01.- Annette (2021), de Leos Carax, Francia
Annette, antes de todas las lecturas subtextuales que puede suscitar, es una exploración de dos de las posibilidades más mágicas del cine como medio artístico. Por un lado su artificialidad al aire sin miedo al ridículo, la manera de dejar más o menos visible el espacio de la producción —decorados o efectos visuales que se muestran como tales, por ejemplo— sin perder con ello ningún sentido del espectáculo. Por otro lado, el entender las enormes diferencias que existen entre el ritmo cinematográfico y el ritmo musical y el saber combinarlas. Sin desvelar nada del argumento —les recomendamos encarecidamente dos cosas: no lean nada sobre su historia, y véanla en el mejor cine que tengan a mano—, nos remitimos a una de sus secuencias cumbre, rodada en un barco bajo una tempestad que aprovecha la zozobra del escenario, las incursiones del agua y el empleo de decorados irrealistas y transparencias de fondo para levantar un prodigio de la puesta en escena. Si bien cabe añadir que, siendo Annete un espectáculo cinematográfico de magnetismo innegable, es a la par, y sin perjuicio de lo anterior, una película dispuesta a negar continuamente sus propias imágenes. Lo sórdido y lo triste se cuelan en la mayoría de sus escenas, a veces de forma subterránea, a veces dentro de la propia dinámica de los números. La mirada eufórica y la melancólica se vuelven indisolubles. O, si se quiere, lo crítico y lo ideológico contrapesan y a la vez complementan el placer de los espectadores.

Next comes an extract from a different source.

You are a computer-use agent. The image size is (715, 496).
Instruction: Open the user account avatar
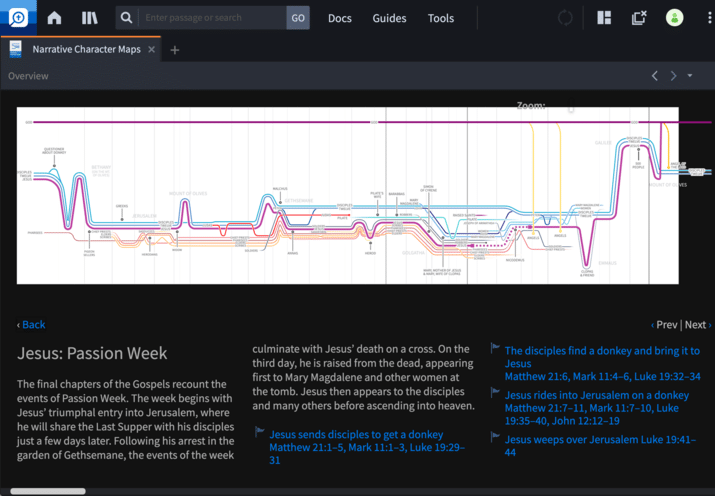tap(675, 18)
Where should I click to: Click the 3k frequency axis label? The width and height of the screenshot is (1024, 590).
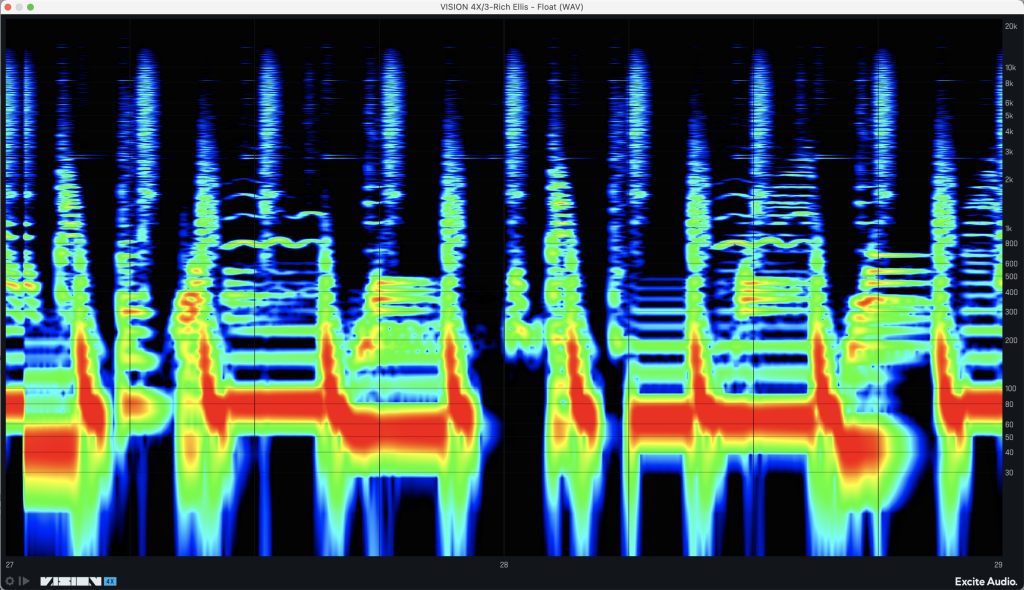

En este sentido, Annette se desvela un musical con una relación única con las nociones de lo macabro —Carax incluye entre sus agradecimientos a Edgar Allan Poe— y lo siniestro freudiano. Porque ambos conceptos se entrecruzan con la idea del espectáculo sin anularla. En buena medida, sus imágenes proponen un viaje que va de un romanticismo exacerbado en cuya falsedad resulta irresistible querer creer —«We love each other so much»— a un estallido macabro que desvela lo monstruoso de lo humano, por ejemplo, en cierta escena en la piscina. A la par, el concepto freudiano de lo siniestro —algo reprimido que una vez fue familiar y que retorna en forma de imagen inquietante— tiene un ejemplo más que evidente en la representación de Baby Annette, pero impregna toda la película y alcanza, precisamente, a los dos tipos de espectáculo contrapuestos —la alta y la baja cultura— que encarna la pareja protagonista. Para desvelar el reverso siniestro de la ópera, a Carax le basta con diluir sus fronteras espaciales y hacer que, sin corte de plano, Ann (Marion Cotillard) pase del escenario a un lugar de vaga pesadilla en una prodigiosa escena. Para hacer lo mismo con la stand-up comedy que practica Henry (Adam Driver), entremezcla sus códigos propios con los del musical que los representa: pocas cosas tan desasosegantes como las risas abstraídas en notas musicales. Desfamiliarizados de ambos espectáculos, estamos en disposición de contemplar su rostro menos amigable… sin dejar de estar dentro del espectáculo que es la propia película.